Still, the idea had been planted and I found myself thinking more about whether it would be a good idea to buy a gun. And for that matter, what kind of gun? Turning it over in my thoughts for several days, somewhere from out of the past rose up those old childhood images of cowboys and their lever-action rifles knocking hostiles off the ridge and rattlesnakes off the doorstep. A little bit of research told me that the same style of lever-action rifle was available in a smaller caliber and I began to think that a .22 might be just the thing to fit my still undefined needs out there in the ‘wilderness’ of south Oak Hill. So, I typed ‘lever-action .22’ into the Google search box and came up with 1,260,000 hits. At the top of the list was: ‘the Henry lever-action, a classic western-style rifle and one of the most popular .22s on the market today.’ I looked at the picture for no more than half a minute and my interest in owning a gun flared. Suddenly I saw myself decked out in raunchy cowboy regalia, a rumpled black Stetson shading my eyes as I sat atop a roan mare squinting into the sun and levering a cartridge into my rifle.
A week later, now $392 poorer, I am the owner of a Henry Lever-Action .22LR rifle. What exactly I’m going to shoot at with this handsome piece of American workmanship I’m not sure, but I’ve already spent too much time striking dangerous gun-wielding poses in my bedroom mirror, closer than ever to feeling like Richard Widmark or Randolph Scott. “Take that you red-skinned varmint!” BAM!

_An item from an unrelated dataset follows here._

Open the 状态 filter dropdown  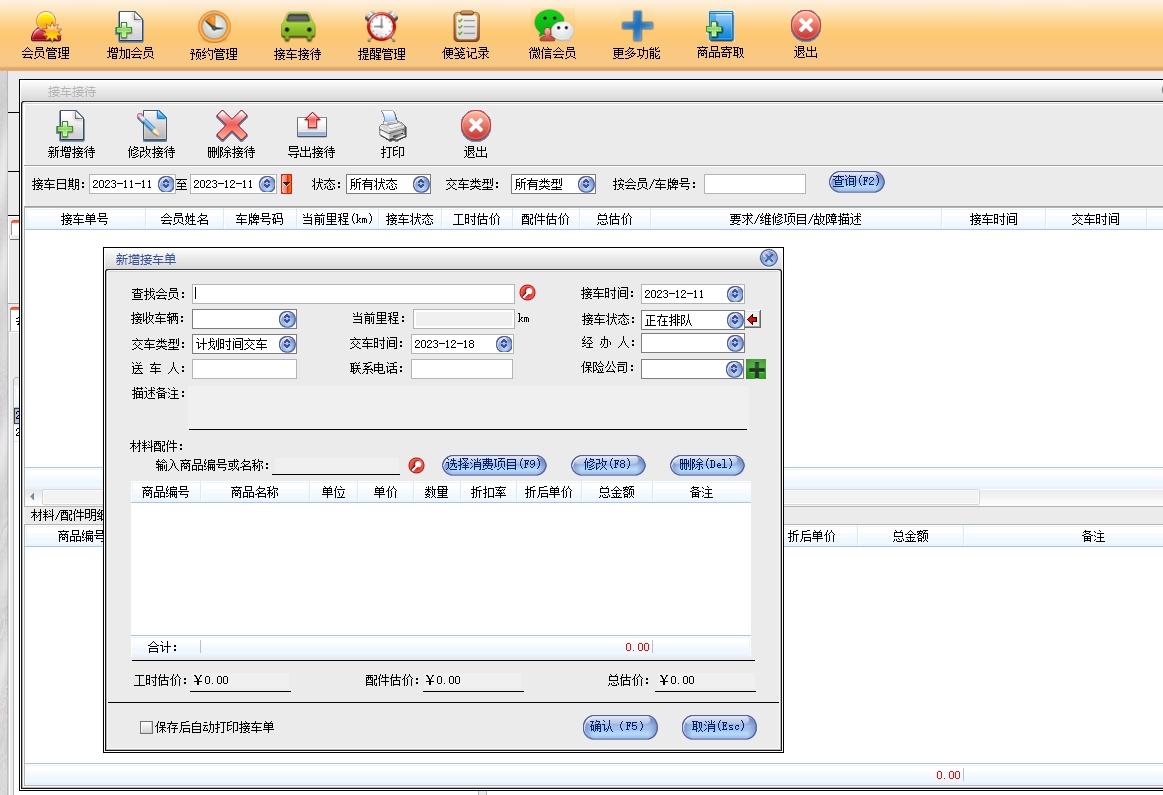pos(421,184)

A little unsure just where this .22 rifle is going to fit into my soon-to-be country lifestyle, I must admit to a little bit of excitement in having a rifle that fulfills at least a tiny portion of those long ago childhood dreams of fighting off outlaws and protecting the homestead from rattlers and rapists.
Are you sure this isn't all a dream? You might be lying on the beach with a bad case of sunstroke.

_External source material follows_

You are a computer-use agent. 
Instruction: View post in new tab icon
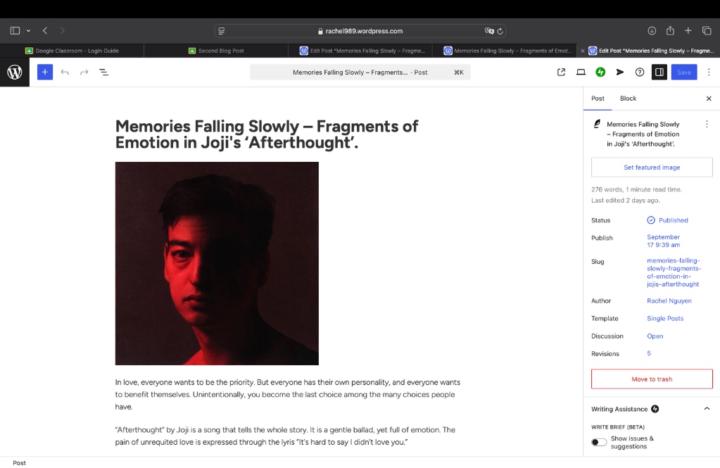561,72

ReplyDeleteRemember, alligators only have that quarter-size kill spot so you'll have to practice if you're not going to be lunch.
Also, the ACLU wants to speak to you about your "red-skinned varmint" remark.
Have fun!
This post is surely proof that a man's heart holds within it the slightly smaller one as a child with dreams and fantasies of doing great deeds when home on the range. All it takes for it all to flood back is a memory trigger or seeing a trigger on a rifle. I am looking forward to more adventures when scouting out the north forty back in the wild, wild east.
ReplyDeleteI want to be a "fly on the wall".....certainly not anywhere at close range the first time you go after that "red-skinned varmint".